All Water-Based Pathogens in Dental Practices

Risks Beyond Legionella

Legionella is not the only water-based pathogen that matters in Dentistry.

Dental treatment is not exclusive to healthy patients. Over time your practice will likely treat people who are either

  • immunosuppressed,
  • pregnant,
  • elderly,
  • recovering from cancer treatment or
  • living with respiratory disease.

Exposure to contaminated dental water or aerosols may carry a more serious consequence.


The CDC notes that badly managed dental water systems can contain Legionella, Pseudomonas aeruginosa, and nontuberculous Mycobacteria, pathogens that have been linked to serious infections.

Pseudomonas aeruginosa

Pseudomonas aeruginosa is an opportunistic waterborne bacterium that rarely causes problems in healthy people, but it can cause serious infection in more vulnerable individuals.

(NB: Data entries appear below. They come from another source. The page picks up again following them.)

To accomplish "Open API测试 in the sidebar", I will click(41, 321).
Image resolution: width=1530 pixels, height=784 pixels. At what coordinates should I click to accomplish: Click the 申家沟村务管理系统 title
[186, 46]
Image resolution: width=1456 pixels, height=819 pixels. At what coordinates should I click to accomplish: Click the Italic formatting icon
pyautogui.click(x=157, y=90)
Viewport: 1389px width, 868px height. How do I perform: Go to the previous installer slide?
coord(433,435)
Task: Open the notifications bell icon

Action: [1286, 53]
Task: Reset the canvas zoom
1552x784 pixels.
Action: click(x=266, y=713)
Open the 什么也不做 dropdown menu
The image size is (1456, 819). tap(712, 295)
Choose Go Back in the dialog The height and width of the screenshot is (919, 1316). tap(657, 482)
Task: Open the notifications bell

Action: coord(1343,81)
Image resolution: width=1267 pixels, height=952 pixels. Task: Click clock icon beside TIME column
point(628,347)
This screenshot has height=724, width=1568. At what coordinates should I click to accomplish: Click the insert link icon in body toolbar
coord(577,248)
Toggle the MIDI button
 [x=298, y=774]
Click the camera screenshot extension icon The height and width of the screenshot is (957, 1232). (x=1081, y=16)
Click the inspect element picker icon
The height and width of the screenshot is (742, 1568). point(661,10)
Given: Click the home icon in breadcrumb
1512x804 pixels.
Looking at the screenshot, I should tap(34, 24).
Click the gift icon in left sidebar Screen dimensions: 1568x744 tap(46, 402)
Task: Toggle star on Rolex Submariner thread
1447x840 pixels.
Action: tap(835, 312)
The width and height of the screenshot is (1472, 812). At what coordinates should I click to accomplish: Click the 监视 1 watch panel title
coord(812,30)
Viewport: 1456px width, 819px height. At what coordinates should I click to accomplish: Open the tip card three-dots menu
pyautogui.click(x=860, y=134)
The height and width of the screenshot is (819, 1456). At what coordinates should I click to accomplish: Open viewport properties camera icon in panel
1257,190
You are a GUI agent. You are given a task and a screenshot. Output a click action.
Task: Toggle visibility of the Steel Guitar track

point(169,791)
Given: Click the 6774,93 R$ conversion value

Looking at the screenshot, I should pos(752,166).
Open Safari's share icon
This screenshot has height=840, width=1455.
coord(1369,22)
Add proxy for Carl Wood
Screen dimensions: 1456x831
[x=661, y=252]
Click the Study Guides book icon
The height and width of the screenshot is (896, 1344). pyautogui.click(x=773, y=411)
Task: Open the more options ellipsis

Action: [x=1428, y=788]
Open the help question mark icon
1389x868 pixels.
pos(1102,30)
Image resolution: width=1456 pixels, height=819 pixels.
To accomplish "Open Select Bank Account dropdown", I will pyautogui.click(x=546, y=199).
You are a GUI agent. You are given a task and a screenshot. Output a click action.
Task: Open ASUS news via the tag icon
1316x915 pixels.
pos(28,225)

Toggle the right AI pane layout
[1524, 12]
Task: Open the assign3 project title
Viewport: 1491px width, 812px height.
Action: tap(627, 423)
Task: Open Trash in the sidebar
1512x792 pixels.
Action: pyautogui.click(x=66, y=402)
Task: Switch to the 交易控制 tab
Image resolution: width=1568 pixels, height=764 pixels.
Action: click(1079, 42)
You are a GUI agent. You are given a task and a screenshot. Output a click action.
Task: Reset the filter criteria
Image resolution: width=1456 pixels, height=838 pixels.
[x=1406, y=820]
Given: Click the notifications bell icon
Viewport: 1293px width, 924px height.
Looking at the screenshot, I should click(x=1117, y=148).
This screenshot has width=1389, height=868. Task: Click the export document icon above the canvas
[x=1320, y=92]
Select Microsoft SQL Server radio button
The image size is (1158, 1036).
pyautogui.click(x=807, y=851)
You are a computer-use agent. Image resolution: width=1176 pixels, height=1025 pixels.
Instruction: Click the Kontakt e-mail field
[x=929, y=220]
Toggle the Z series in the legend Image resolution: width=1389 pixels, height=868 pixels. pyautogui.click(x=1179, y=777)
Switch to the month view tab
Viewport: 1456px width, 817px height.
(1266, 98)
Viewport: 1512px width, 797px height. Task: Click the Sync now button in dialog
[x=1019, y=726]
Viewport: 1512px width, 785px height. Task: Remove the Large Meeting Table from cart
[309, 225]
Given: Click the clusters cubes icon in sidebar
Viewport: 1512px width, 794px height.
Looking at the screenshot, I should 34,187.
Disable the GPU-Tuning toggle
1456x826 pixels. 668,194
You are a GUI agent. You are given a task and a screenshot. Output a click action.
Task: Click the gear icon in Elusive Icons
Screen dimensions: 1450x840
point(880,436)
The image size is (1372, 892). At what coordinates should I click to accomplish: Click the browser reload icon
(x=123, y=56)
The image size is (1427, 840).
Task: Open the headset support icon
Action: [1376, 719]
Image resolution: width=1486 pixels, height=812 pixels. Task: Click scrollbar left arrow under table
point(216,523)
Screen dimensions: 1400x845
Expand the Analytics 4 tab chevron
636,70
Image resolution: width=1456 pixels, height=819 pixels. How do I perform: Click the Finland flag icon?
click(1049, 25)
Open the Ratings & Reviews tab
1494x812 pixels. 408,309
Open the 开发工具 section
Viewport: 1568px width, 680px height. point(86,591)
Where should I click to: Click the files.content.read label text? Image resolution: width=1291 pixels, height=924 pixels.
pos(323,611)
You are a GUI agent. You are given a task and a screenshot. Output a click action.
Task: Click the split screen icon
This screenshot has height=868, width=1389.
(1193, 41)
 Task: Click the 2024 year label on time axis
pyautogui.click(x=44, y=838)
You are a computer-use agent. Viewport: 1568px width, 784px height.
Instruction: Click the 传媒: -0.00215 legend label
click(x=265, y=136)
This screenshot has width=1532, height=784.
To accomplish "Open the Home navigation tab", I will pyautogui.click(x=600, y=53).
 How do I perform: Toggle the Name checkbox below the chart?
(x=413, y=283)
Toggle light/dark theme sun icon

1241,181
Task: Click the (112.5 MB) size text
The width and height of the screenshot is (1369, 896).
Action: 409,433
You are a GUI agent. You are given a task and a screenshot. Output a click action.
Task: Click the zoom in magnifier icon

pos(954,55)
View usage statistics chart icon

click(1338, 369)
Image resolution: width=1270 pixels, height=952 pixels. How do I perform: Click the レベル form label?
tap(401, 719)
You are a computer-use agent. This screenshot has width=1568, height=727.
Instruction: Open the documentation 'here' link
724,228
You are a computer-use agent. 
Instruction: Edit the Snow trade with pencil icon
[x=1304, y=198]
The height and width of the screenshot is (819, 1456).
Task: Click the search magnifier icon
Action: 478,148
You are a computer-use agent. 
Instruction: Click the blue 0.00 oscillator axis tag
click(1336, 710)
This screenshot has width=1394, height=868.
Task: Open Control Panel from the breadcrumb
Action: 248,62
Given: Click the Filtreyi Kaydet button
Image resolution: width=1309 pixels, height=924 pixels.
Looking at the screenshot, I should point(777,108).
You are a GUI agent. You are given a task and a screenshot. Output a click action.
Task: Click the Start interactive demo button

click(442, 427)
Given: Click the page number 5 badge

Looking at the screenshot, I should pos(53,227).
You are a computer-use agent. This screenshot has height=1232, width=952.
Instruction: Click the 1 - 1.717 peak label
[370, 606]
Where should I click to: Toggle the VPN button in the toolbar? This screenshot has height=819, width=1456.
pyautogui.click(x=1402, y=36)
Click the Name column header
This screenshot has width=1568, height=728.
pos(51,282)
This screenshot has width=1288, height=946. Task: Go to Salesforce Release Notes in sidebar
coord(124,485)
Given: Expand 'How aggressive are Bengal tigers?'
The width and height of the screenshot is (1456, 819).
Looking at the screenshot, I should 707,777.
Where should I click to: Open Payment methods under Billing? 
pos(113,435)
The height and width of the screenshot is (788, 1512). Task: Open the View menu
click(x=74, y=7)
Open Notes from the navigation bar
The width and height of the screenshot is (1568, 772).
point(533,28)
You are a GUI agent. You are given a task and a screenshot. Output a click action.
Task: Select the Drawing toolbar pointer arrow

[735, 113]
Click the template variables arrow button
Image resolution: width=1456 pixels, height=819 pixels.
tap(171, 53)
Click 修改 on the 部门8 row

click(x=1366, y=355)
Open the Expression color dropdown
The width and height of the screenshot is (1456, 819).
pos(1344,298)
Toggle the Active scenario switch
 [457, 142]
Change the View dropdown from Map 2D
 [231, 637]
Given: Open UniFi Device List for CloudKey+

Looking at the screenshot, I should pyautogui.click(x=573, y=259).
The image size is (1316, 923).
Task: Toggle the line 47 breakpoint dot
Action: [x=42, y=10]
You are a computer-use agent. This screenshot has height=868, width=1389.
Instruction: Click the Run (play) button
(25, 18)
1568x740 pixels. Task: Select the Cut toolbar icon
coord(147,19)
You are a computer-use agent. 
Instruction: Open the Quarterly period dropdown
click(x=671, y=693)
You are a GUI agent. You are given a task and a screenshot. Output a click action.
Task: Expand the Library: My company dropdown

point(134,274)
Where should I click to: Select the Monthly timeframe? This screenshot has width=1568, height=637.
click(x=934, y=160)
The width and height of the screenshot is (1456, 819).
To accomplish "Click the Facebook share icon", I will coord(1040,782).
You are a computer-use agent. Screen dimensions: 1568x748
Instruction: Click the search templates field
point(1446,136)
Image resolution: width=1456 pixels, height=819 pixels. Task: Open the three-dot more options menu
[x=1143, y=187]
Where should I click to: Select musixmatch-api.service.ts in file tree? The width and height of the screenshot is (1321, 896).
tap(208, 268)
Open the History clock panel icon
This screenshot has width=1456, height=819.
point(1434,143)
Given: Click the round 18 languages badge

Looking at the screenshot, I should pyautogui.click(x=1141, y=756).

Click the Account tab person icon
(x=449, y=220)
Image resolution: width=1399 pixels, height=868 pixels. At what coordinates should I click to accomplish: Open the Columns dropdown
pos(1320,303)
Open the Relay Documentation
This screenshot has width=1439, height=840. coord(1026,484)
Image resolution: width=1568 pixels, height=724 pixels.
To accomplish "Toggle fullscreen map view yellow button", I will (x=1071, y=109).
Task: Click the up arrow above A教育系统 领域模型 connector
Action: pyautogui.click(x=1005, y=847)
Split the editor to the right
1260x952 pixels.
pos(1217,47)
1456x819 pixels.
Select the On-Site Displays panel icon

UK government guidance notes that it particularly threatens people with weakened immune systems, including cancer patients, newborns, and people with severe burns, diabetes, or cystic fibrosis.

For dental practices, the concern is not just whether it is present in the incoming mains water, but whether it can colonise biofilm in waterlines, bottles, RO systems, or associated components. Once established, it can be spread through spray and aerosol during treatment.

Nontuberculous Mycobacteria (NTM)

NTM are naturally found in potable water and are particularly relevant in clinical water systems.

CDC guidance explains that many NTM are of low pathogenicity, but vulnerable people can see the disease develop, such as immunocompromised patients.

In dental settings, NTM are especially important because contaminated dental waterlines have been linked to outbreaks and case reports of infection.

These organisms matter because they can survive in water systems, persist within biofilm, and potentially reach patients through irrigation or inhaled aerosol.

Water based Pathogens

General heterotrophic bacteria and biofilm organisms

Not every organism found in dental water will be a named headline pathogen, but high total bacterial counts still matter. Elevated counts can indicate poor waterline control, active biofilm, or ineffective disinfection.

The CDC recommends maintaining dental unit water quality to drinking-water standards of ≤500 CFU/mL, while UK dental guidance is often more conservative in its approach to microbial control and monitoring.

In practical terms, this means that even where the water does not contain a single dramatic “danger bug,” the overall microbial load may still indicate a system that is not adequately controlled. That is a warning sign, particularly in practices treating higher-risk patients.

Other opportunistic Gram-negative waterborne organisms

Healthcare water guidance also flags other opportunistic water-associated Gram-negative bacteria beyond Pseudomonas, including organisms such as

  • Burkholderia cepacia,
  • Ralstonia pickettii,
  • Stenotrophomonas maltophilia, and
  • Sphingomonas species.

These are not usually the first organisms a dental practice thinks about, but they reinforce the wider point: once water systems become colonised, the issue is broader than Legionella alone. Immunocompromised patients are considered the group at greatest risk.